Le film doit son nom à l’enquête qui lui sert de fil rouge, construite autour d’un mythe, une femme-fantôme qui serait venue à pied à Tel-Aviv depuis Gaza. Dans le quartier des prostituées, rue Hatnufa, Yolande Zauberman est à la recherche de cette figure évanouie dans la nuit quelques années plus tôt, filmée lors des repérages de – sublime hasard que cette silhouette attrapée par la caméra par accident, comme si ce n’était pas Zauberman qui avait choisi le thème de son prochain film, mais que l’héroïne de son prochain film l’avait choisie. Photo à la main, la cinéaste accoste celles qui auraient pu côtoyer «la belle de Gaza» sur le trottoir. Parce que toutes démentent rapidement la légende urbaine, la quête prend très vite l’allure d’un prétexte, un McGuffin documentaire. Et c’est moins pour cet axe à potentiel sensationnaliste (l’espoir qu’une épopée «incroyable mais vrai» se révèle en fin de parcours), que pour la force de ses rencontres que le film atteint la grâce dont il est capable.

Plans quasi surnaturels

Debout dans le défilé des voitures, la scénographie des escaliers et des ruelles, Nathalie, Danielle, Nadine, racontent les ponts coupés avec les familles, les agressions en embuscade au fond des ruelles, la violence des intégristes qui veulent leur mort.

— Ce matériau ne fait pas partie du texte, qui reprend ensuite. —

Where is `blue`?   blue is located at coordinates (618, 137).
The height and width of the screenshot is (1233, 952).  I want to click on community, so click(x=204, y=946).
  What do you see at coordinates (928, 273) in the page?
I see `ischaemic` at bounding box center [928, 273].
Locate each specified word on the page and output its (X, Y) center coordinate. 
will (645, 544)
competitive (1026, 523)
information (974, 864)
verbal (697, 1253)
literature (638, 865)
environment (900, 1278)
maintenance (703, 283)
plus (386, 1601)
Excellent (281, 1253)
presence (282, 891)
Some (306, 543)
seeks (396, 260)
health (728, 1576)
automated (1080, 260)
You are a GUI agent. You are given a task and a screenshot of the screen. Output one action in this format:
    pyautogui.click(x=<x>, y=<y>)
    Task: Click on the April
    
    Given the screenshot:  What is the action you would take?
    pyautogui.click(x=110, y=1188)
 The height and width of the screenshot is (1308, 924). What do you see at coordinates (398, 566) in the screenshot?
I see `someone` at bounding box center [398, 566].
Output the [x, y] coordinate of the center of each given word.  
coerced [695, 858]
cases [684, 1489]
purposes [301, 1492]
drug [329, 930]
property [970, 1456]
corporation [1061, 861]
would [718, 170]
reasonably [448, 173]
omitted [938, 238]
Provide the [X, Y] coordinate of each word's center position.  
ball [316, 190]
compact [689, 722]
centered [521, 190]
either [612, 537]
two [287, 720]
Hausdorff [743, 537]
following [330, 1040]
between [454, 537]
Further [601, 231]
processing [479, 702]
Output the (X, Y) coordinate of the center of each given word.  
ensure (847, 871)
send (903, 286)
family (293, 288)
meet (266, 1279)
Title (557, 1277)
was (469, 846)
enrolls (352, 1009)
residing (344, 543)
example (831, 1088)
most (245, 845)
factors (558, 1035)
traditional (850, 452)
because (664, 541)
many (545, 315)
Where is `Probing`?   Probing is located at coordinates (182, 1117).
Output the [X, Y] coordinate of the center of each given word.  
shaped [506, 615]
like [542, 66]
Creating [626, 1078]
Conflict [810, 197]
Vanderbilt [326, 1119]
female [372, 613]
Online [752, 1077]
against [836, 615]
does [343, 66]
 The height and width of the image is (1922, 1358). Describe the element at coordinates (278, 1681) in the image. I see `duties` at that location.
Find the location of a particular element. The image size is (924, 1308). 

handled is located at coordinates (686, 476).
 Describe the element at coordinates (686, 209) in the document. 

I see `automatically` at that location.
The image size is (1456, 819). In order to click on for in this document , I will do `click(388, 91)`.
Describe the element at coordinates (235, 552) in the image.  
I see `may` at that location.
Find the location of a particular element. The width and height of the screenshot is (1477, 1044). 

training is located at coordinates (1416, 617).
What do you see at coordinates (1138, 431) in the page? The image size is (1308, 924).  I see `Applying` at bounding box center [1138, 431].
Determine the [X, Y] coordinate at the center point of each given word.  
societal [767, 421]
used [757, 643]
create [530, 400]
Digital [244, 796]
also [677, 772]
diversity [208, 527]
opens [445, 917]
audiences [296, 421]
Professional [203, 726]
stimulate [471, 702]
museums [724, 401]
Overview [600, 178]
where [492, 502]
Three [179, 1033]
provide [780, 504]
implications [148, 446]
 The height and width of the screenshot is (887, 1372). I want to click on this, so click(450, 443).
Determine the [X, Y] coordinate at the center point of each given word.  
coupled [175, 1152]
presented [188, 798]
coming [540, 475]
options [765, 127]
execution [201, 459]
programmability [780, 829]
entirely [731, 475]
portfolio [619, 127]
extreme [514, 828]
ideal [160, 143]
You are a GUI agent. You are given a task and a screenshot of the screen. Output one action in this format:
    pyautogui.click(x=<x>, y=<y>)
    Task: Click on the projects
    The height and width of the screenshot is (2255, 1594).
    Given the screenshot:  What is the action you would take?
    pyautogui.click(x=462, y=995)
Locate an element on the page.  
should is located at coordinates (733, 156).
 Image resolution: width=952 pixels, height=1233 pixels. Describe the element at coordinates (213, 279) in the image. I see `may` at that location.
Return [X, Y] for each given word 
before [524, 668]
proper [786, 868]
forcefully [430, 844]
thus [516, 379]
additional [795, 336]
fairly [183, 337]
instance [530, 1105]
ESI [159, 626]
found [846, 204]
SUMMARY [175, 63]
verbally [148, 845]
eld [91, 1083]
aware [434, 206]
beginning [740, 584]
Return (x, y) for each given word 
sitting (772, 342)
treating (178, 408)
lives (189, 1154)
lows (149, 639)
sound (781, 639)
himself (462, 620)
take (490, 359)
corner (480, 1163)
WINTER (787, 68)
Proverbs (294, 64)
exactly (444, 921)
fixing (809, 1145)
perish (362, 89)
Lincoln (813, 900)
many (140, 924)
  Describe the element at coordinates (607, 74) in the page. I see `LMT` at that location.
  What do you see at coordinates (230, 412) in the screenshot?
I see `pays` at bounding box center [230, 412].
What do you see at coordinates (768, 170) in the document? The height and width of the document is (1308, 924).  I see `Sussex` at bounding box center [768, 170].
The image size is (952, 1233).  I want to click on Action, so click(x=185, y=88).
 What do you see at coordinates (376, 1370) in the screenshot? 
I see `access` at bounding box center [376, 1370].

Quand la caméra les approche, on les sent jauger la situation du regard, soupeser les informations qu’elles sont prêtes à donner sur la jeune femme introuvable, qu’elles connaissent plus ou moins, mais sont toutes prêtes à protéger de la curiosité de ceux qui pourraient lui vouloir du mal. C’est leur assurance qui cambriole le film (il faut parfois hurler à un badaud au regard louche de foutre le camp), leur certitude d’avoir Dieu avec elles. Et il faut entendre l’émotion dans la voix de celle qui, dissimulée sous un voile de mille et une nuits, nouvellement entrée en religion et ne se déplaçant plus que sous un hijab de perles, finira par se reconnaître sur la photo tendue par Zauberman, articuler sur le ton de l’affirmation et de la question en même temps, les yeux plissés sous sa parure, «Je le jure, c’est moi ?»

Difficile de faire la part entre le mystère inhérent à la nuit et celui des plans quasi surnaturels que compose la cinéaste : les ondulations d’une chevelure lors d’un lip-sync en extase, suivant le mouvement d’une décapotable lancée à toute allure dans le ciel noir, ou le reflet du visage de Talleen dans la vitre du bus que conduit son père, pareil à une icône flottante. Yolande Zauberman dit filmer en se laissant porter par «l’intuition suivante», «ce dont le projet aura besoin», s’abstenant de trop en dire sur le projet pour construire, avec ses personnages, «un territoire qui n’est pas tout à fait le leur, qui n’est pas non plus le mien». C’est la belle réussite du film, que de matérialiser ce lieu de rencontre, pareil à un lieu de l’esprit, secret comme une prière faite à soi-même, puis partagée à la face du monde.

Séances spéciales. La Belle de Gaza de Yolande Zauberman. 1h16. En salles le 29 mai.